The International Research Conference itself will be preceded by research workshops to be held on November 3, 4 and 5 in the afternoon. A research programme on development banks has indeed be implemented in prepartion for the conference, funded in part by AFD and led from Beijing by INSE (Institute of New Structural Economics at Peking University, and chaired by Justin Yifu Lin, former Chief Economist of the World Bank, Doctor Honoris Causa, and former Visiting Professor at the University of Clermont), with the collaboration of several research institutions and international organizations spread around the world.

A Policy Paper Can development banks step up to the challenge of sustainable development? has been set up by Regis Marodon, who at the AFD coordinates the preparation of the conference. The document puts into perspective the potential strengths of development banks. It highlights the role they can play in accelerating development in a sustainable way and progress towards the sustainable development goals (SDGs) adopted in New York in 2015, as well as the will of the IDFC group to move in that direction. Let me thank Régis Marodon and the AFD for giving us the privilege of publishing this basic document in English and French in preview of the conference.

This policy paper is accompanied by three other papers, also prepared at FERDI for the Conference.

In The allocation of resources of national development banks: Does it fit development goals?Laurent Wagner examines from a wide range of business data around the world the comparative probability of access to public and private banks by region. He shows that the gap in favour of public banks is greater in the less developed areas. These results provide a first empirical basis for showing the specific contribution of development banks to support vulnerable areas. The research undertaken should lead to propose a system of evaluation of the extent to which public development banks allocate their funds between areas and over time according to the SDGs, in other words an assessment of their selectivity with respect to the SDGs. This assessment (the “SDGs selectivity”) would also be an instrument of accountability for the public development banks.
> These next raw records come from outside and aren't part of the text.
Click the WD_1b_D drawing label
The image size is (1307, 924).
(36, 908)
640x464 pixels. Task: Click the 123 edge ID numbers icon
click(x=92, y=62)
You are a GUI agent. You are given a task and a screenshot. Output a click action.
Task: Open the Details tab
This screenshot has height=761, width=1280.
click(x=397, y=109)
In the policy brief Are public development banks counter-cyclical? A brief, Florian Léon provides a brief assessment of the knowledge about the contra-cyclical nature of development banks: Despite the difficulty of generalizing from studies that have remained confined to Latin America and Europe, there are some manifestations of contra-cyclicality, which nevertheless seems to depend on the institutional framework and is not automatic. On this point the aforementioned study by Laurent Wagner suggests that contra-cyclicity appears on a broader geographical basis.
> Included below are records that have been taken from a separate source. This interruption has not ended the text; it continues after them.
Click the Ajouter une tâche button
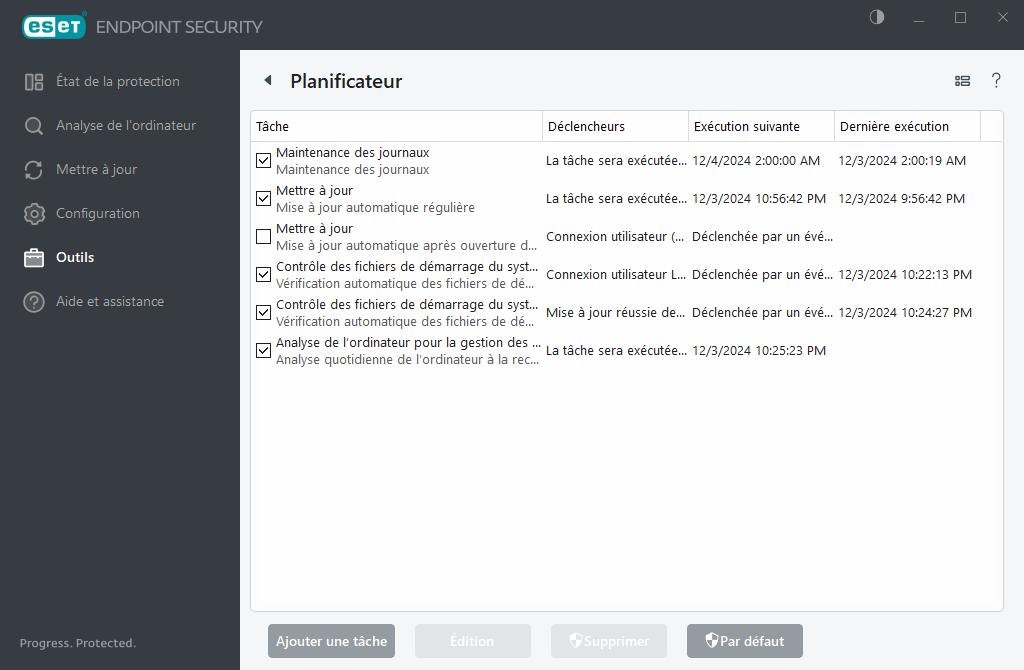 tap(331, 641)
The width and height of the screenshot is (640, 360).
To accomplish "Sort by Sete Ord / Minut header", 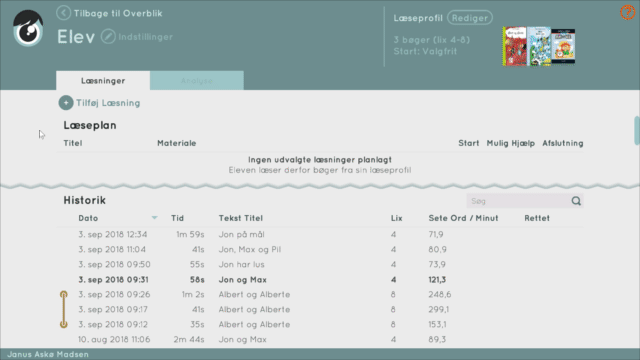I will pyautogui.click(x=463, y=218).
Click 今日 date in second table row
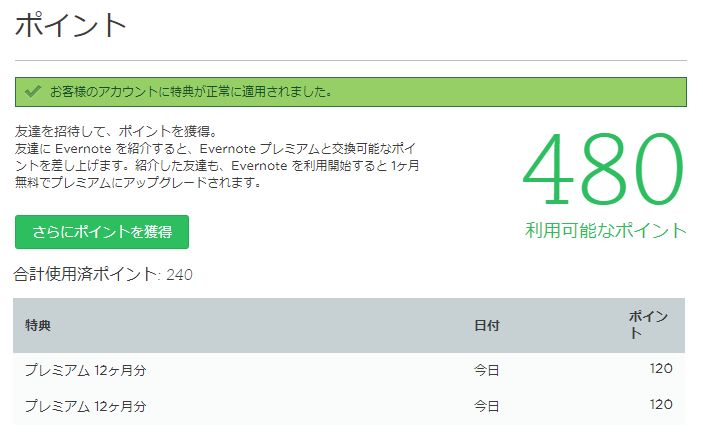The height and width of the screenshot is (437, 703). 486,406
In the policy brief Development banks in Sub-Saharan Africa: Some historical lessons for a re-foundation? Paul Derreumaux, whose knowledge of the West African banking system and its evolution is exceptional, analyses the experience of development banks in sub-Saharan Africa, especially in French-speaking Africa. The enthusiasm for them in the aftermath of independence having been followed by a disappointment due to numerous failures. It was important to learn from this so that the present desired growth of development banks would be based on what the author calls a "refoundation": This involves an improvement in the environment, especially the legal one, a competitive environment allowing development banks to choose their comparative advantage and the choice of electronic means that offer them the opportunity to better finance very small businesses and farmers. Building on experience to better base the desired expansion of public development banks is indeed the challenge.

Briefly stated, for development public banks (DPBs) the SDGs are the priority, and profitability is a constraint conditioning their survival. On the opposite for private banks profitability is a priority, and taking into account the SDGs is to become a constraint.

In the future, FERDI intends to continue to work on development banks and, if given the means, to be able, at least for some of them, to assess their behavior with respect to SDGs, in particular through the allocation of their funds. To reinforce their vocation and the rationale of their expansion, development banks should be able to evidence the consistency of their operations with the Sustainable Development Goals.